# Quick detail on my Saffron Volvo V70R



## Dan Clark (Jun 25, 2007)

Awesome car this...not only because its mine, but because it looks so good, a proper sleeper 

Rare as hell too...FWD Manual, with an LSD gearbox, its so fast its unbelievable!

I wasn't planning on posting any piccies, but it looks good and the sun was out, so what the heck.

Gave it a quick detail this morning ready for sale 

The process:


Usual Wash Process, including Wheels, Paintwork, and Door Shuts 
Paintwork Clayed using Auto Balm Clay, and Last touch Clay Lube 
Paintwork polished with Auto Glyms SRP 
1x Coat of Dodo Juices Banana Armour 
Wheels glossed with Megs high endurance gel 
The rubbers, Glass etc dressed

No befores, but a few afters 


















































Dan :thumb:


----------



## SXI (Apr 25, 2009)

Mmmmm V70 R :argie:

Stunning car :thumb: The king of estate sleepers; rape Saxos and boy racers **** with ease :devil:

Nice job you've done on it :thumb:


----------



## joe_0_1 (Apr 7, 2007)

Cracking stuff mate!
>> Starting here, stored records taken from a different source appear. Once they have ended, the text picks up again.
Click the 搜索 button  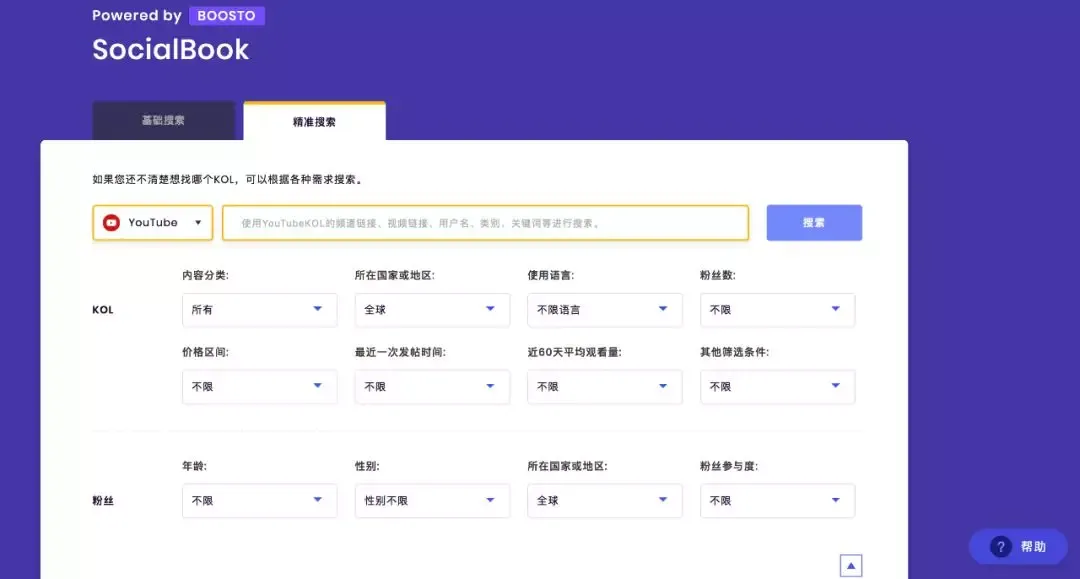[x=814, y=223]
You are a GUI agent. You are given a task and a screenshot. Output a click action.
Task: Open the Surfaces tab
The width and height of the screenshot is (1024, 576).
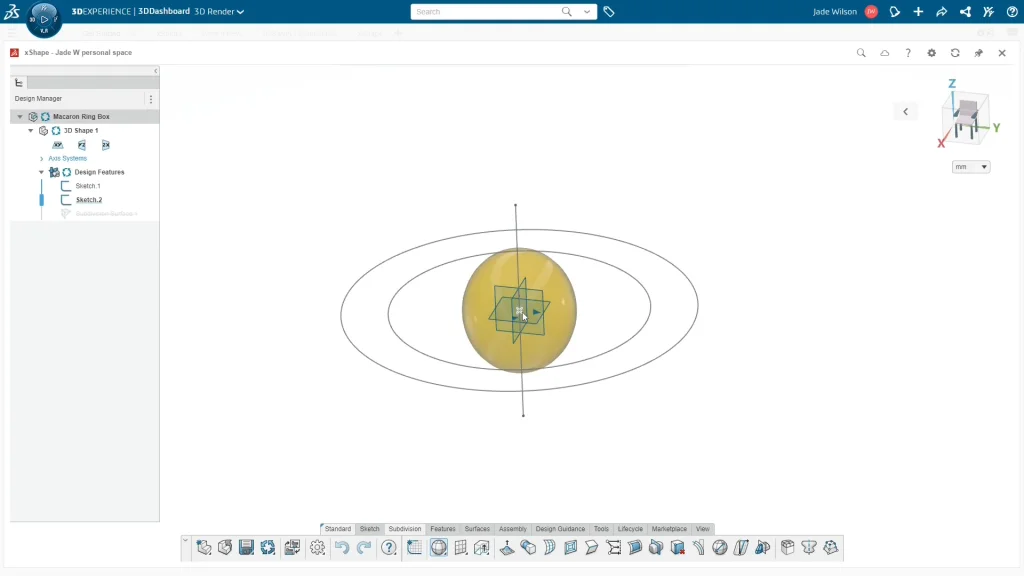coord(477,529)
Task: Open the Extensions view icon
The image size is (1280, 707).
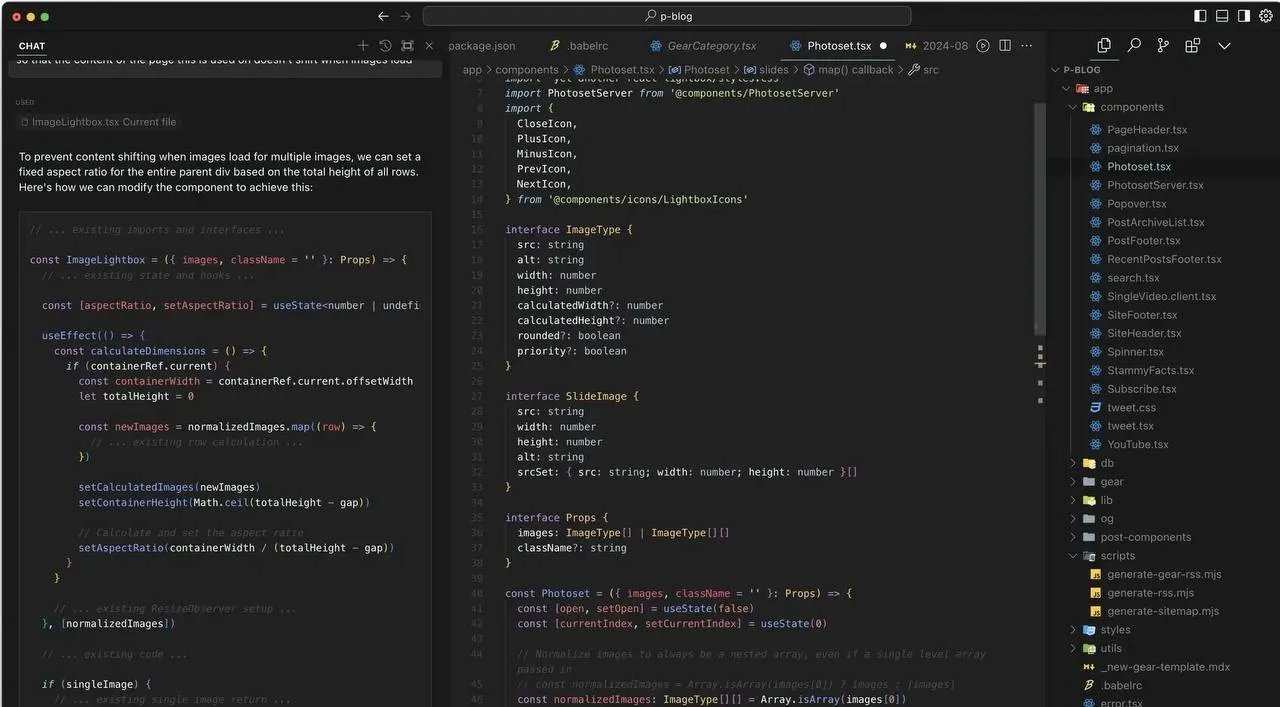Action: 1192,46
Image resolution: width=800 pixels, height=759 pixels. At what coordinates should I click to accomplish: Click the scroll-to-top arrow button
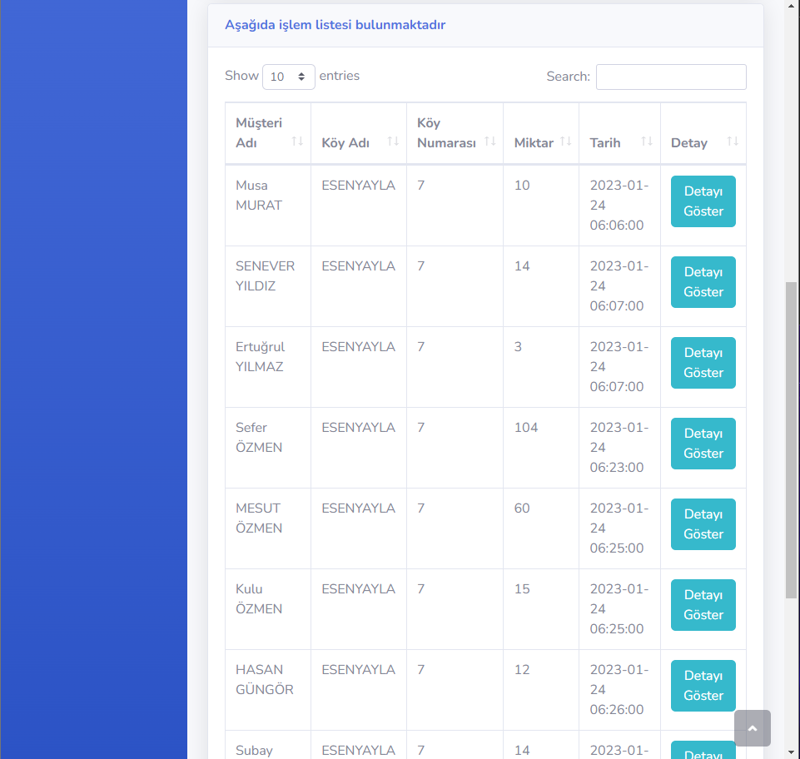click(x=752, y=728)
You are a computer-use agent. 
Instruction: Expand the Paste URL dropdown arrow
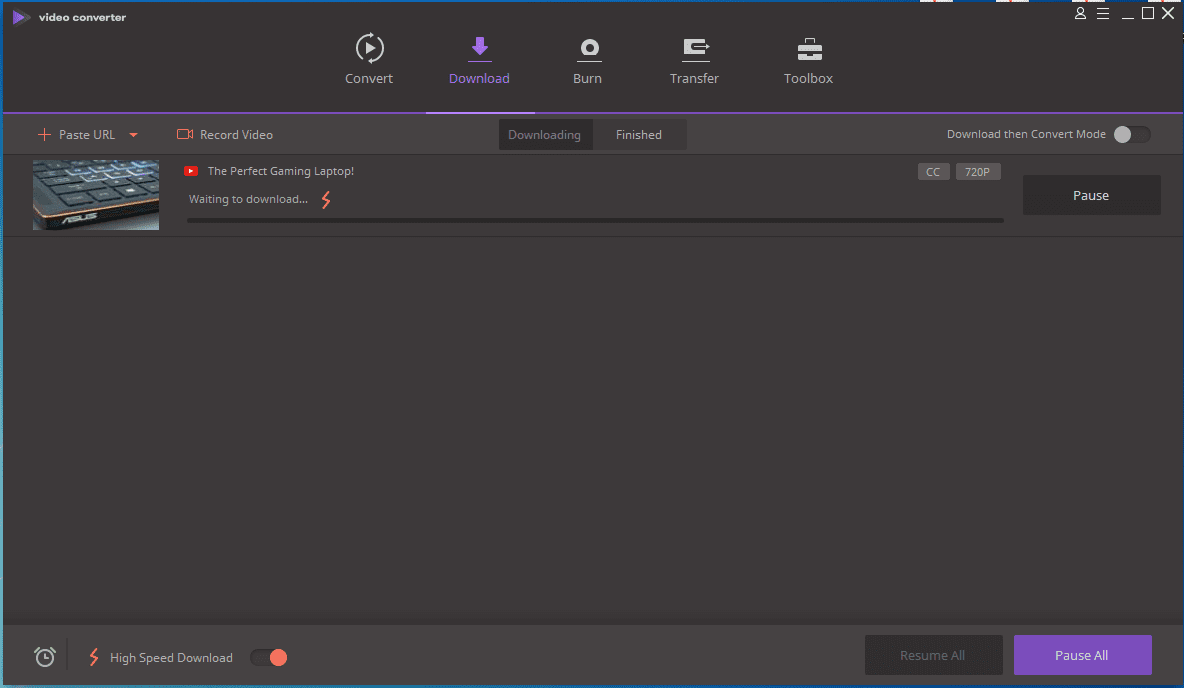[134, 135]
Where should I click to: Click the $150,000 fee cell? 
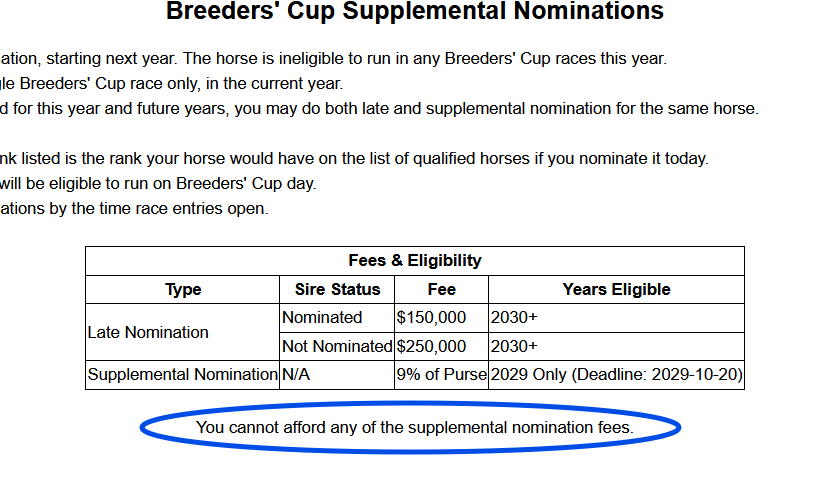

Mud flaps and exhaust could do with a quickie too


----------



## boyasaka (Jun 13, 2009)

lovely car i was after one but prices seemed very high for age of car, so when got chance of a one owner 03 plte s60 2.4 turbo with lpg converion with only 60k on clock for 2800 i grabed his hand off ,, and mines fast so yours must be foooking flying machine


----------



## Mr Face (Jan 22, 2009)

Hi Dan,

Nice clean finish and some gorgeous reflection pics:thumb:



_*Awesome car this...not only because its mine, but because it looks so good, a proper sleeper

Rare as hell too...FWD Manual, with an LSD gearbox, its so fast its unbelievable*!_ :lol::lol::lol:


----------



## Dan Clark (Jun 25, 2007)

joe_0_1 said:


> Cracking stuff mate! Mud flaps and exhaust could do with a quickie too


Yeah the exhaust is a state and a half.


----------



## Dan Clark (Jun 25, 2007)

Mr Face said:


> Hi Dan,
> 
> Nice clean finish and some gorgeous reflection pics:thumb:
> 
> ...


Am i missing something?

Thanks for the comments anywho


----------



## wd40 (Jun 20, 2007)

NIce , and like the colour too :thumb::thumb:


----------



## Refined Detail (Nov 27, 2006)

:argie: Best colour and best model :lol:

Awesome :thumb:


----------



## Max M4X WW (Sep 19, 2006)

Very nice! Rich (above) and I cleaned a T5 in the pinky colour yesterday and both liked it a lot! They drive really well (have just found the car for my GF's dad)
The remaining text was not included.